Wrangler G.M. Drew Pearson explained on 103.3 FM ESPN Radio in Dallas the dichotomy that is Terrell Owens.

“To me, there’s no question [Owens] could play in the NFL,” Pearson said, via LarryBrownSports.com.

“But it’s not what happens between the lines with Terrell. It’s how he handles things outside the lines, being Terrell Owens, dealing with the fans, being a good teammate. That’s what we were really concerned with developing with Terrell. Going from T.O. to Terrell Owens. But it’s so hard to get to close to Terrell. He lets certain people in. My opinion is he doesn’t let the right people in to tell him the right things. I didn’t want to enable him. I didn’t want to be another one of those guys that have been telling him things all his life that he just wants to hear. I was trying to be that guy that tells him things that he needed to hear.”

Pearson said that things started well, but then gradually fell apart.

“Terrell embraced [his role] initially with tremendous enthusiasm. He was a model citizen and did everything right, but throughout the season, that enthusiasm continually deteriorated,” Pearson said. “The things that we needed him to do or expected him to do just weren’t getting done.

“It just wasn’t a good fit in the end. It was a great fit in the beginning. It got the Wrangler name out there. Terrell performed tremendously, was a great teammate and all that. Somewhere along the line, with him being gone, playing home games and not playing away games, it causes some disruption within your team. You can’t really build chemistry within your football team with one player doing those kind of things. What it led to was other players thinking they can do this and they can do that because they saw Terrell do this and they saw Terrell do that.

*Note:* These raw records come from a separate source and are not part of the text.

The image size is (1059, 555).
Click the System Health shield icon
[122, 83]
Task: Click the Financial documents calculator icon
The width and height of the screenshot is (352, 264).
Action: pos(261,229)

It was a decision that just had to be made because we are fighting for our playoff lives.”

So why weren’t the Wranglers thinking about these issues when they offered Owens a deal that allowed him to ditch the team’s road games? It doesn’t take a rocket surgeon to realize that if you allow a player to only play when the team plays at home, some of the other players will realize that there are two sets of rules -- and then some of them will be tempted to test the boundaries of their own abilities and privileges.

The bigger question remains why did the Wranglers feel compelled to grandstand when cutting Owens, publicly accusing him of being a bad teammate by refusing to do that which he wasn’t required to do, and also alleging that he failed to attend an event at a children’s hospital?

An ex-Wranglers coach, who was fired in March so who knows what he really knows, supposedly told TMZ that Owens was dumped due to money, not behavior. Either way, the Wranglers seized on the dumping of Owens to “get the Wrangler name out there,” just like they did when he arrived. And if they crossed the line, Owens perhaps should consider filing suit.

Still, if he holds out any hope in ever returning to the NFL, the last thing T.O. should do is prolong what ultimately was a huge mistake for him, and for the Wranglers. Besides, if the team truly doesn’t have any money, the most he could hope for via litigation would be the pink slip to a dying, fourth-rate football franchise.